I think the 223 will do all I want it to I don't really plan on shooting more than 300 to at the max on rare to 400 yards

Sent from my iPhone using Tapatalk


----------



## Indiana Jones (Aug 28, 2014)

Im just lost on the ".308 for windy conditions". How far do you plan to be shooting them where the effects of wind will differ enough between the 2 cartridges to make the shot not doable? Do your coyotes shoot back? Haha


----------



## texaspredatorhunter (Aug 14, 2014)

Load some 110 grain bullets for that 309 win mag and you'll have a damn fine varmint rifle


----------



## texaspredatorhunter (Aug 14, 2014)

I meant 300. I fat fingered on this phone


----------



## Indiana Jones (Aug 28, 2014)

Short said:


> I can sell you a .17-06 Lapua magnum......


Not a bad idea. That round was specifically designed to go through hurricane winds and tornados. In fact it was actually tested when they made the movie Twister. Fact of the day.


----------



## jerhurt (Dec 7, 2014)

I never owned .22 center fires before and I hear how wind affects them. That's why I was thinking of the 308 for those days well I guess what I heard is incorrect to a point.
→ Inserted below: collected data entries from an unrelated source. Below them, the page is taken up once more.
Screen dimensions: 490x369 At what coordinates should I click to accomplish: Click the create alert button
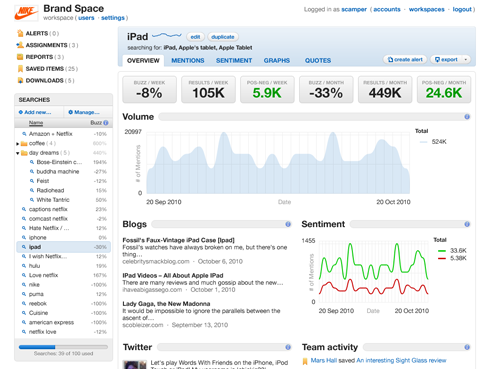coord(405,59)
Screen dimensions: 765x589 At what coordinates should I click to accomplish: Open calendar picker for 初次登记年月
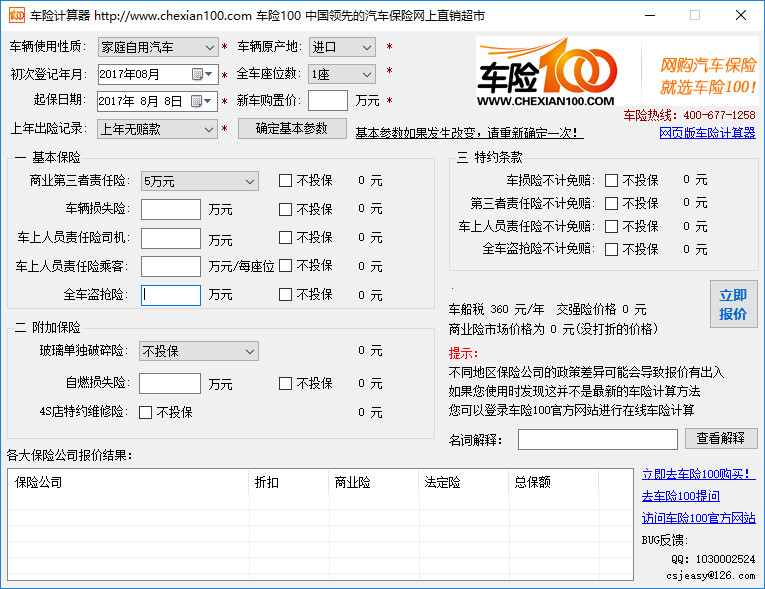(202, 74)
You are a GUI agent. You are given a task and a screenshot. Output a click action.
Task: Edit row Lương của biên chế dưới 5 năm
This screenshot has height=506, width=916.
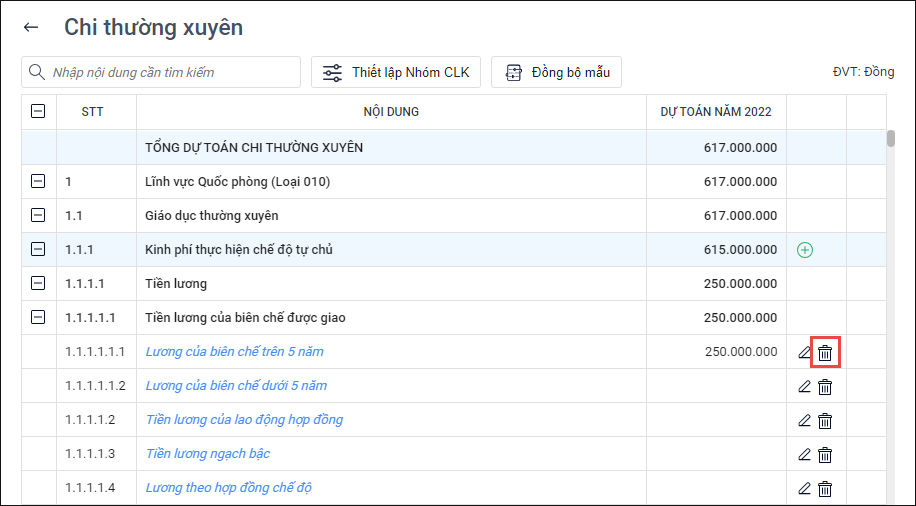tap(804, 386)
I also heard a 223 is only good to 300 to 400 yards max is that true or have I been misguided again like I said I have no experience with these small center fire calibers the only 22's I have shot is .22 and .22wmr which I have killed with out to 120 yards with thanks again for all your help

Sent from my iPhone using Tapatalk


----------



## jerhurt (Dec 7, 2014)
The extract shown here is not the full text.